Once known as “the greatest unpublished author in America,” Casseres found a patron, described by Fornaro as “a Harvard scholar and efficient businessman Joseph Lawren” to issue his uncommercial unpublished manuscripts, sixteen in sum. Three volumes collecting his shorter works appeared in 1935, perhaps self-published. Reissued as pristine hardbacks by the Gordon Press in 1977, these I own and treasure, even though they lack any prefaces or annotations.
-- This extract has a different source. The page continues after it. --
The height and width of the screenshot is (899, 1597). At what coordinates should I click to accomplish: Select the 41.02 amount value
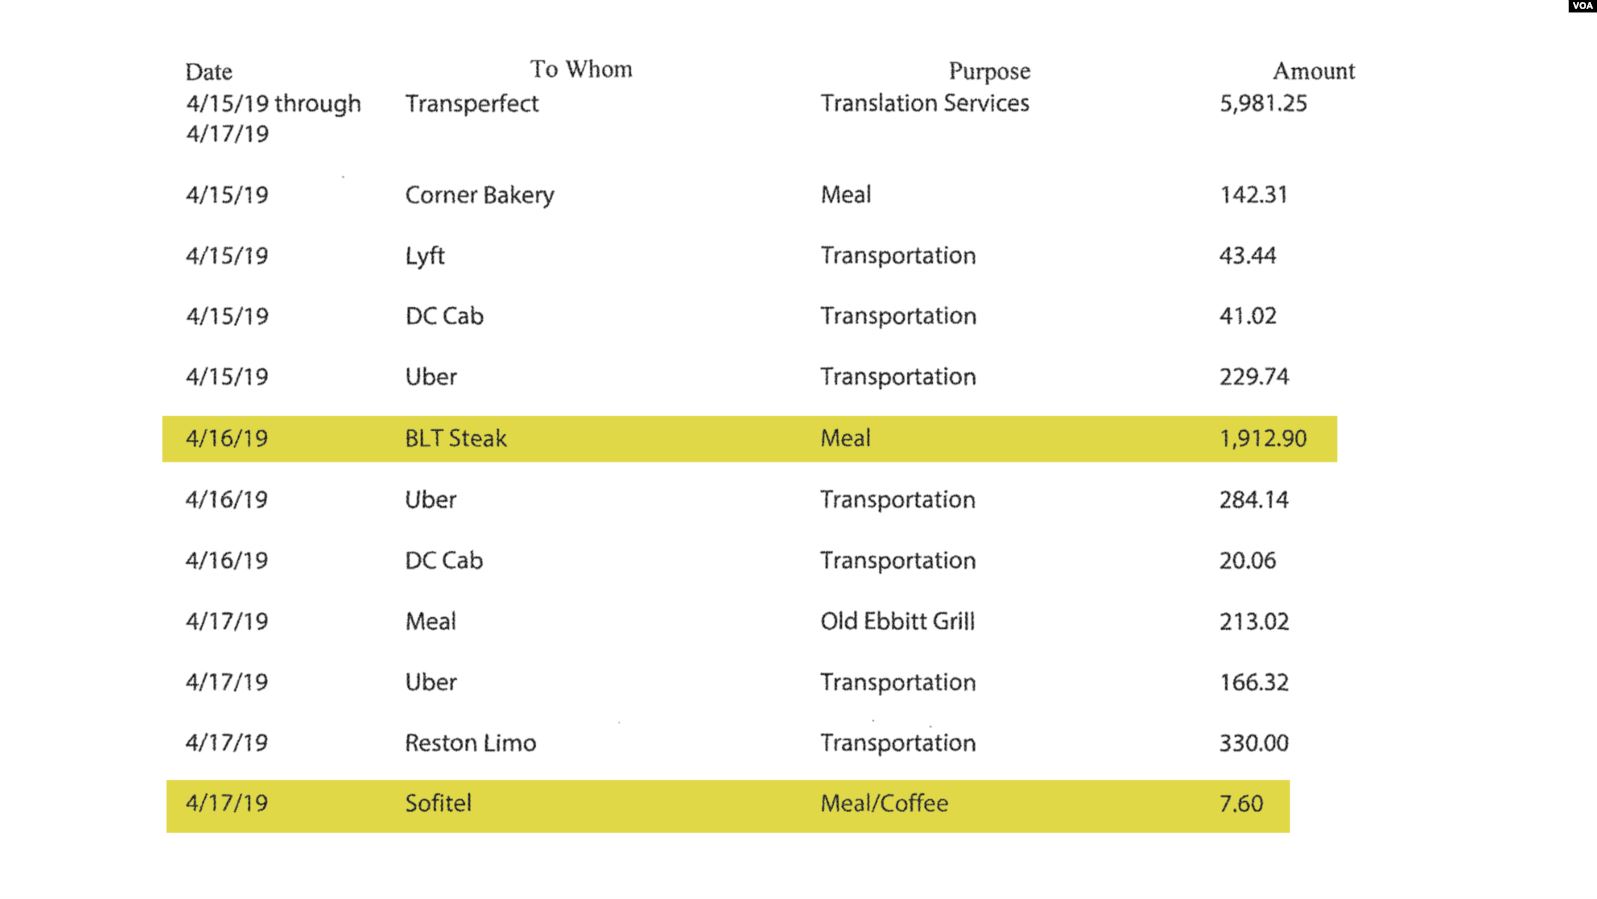coord(1247,316)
More recently, Kevin I. Slaughter, the proprietor of a Maryland small press wittily named Underground Amusements, has published several BdC volumes, sometimes reprinting earlier books, more often new compilations of fugitive pieces, in handsome perfect-bound editions that are readily available. Slaughter’s website BenjaminDeCasseres.com collects information about BdC as well as numerous pieces of his writing.


Editor’s Notes

Benjamin DeCasseres celebrates the end of Prohibition in 1933.
Benjamin DeCasseres celebrates the end of Prohibition in 1933.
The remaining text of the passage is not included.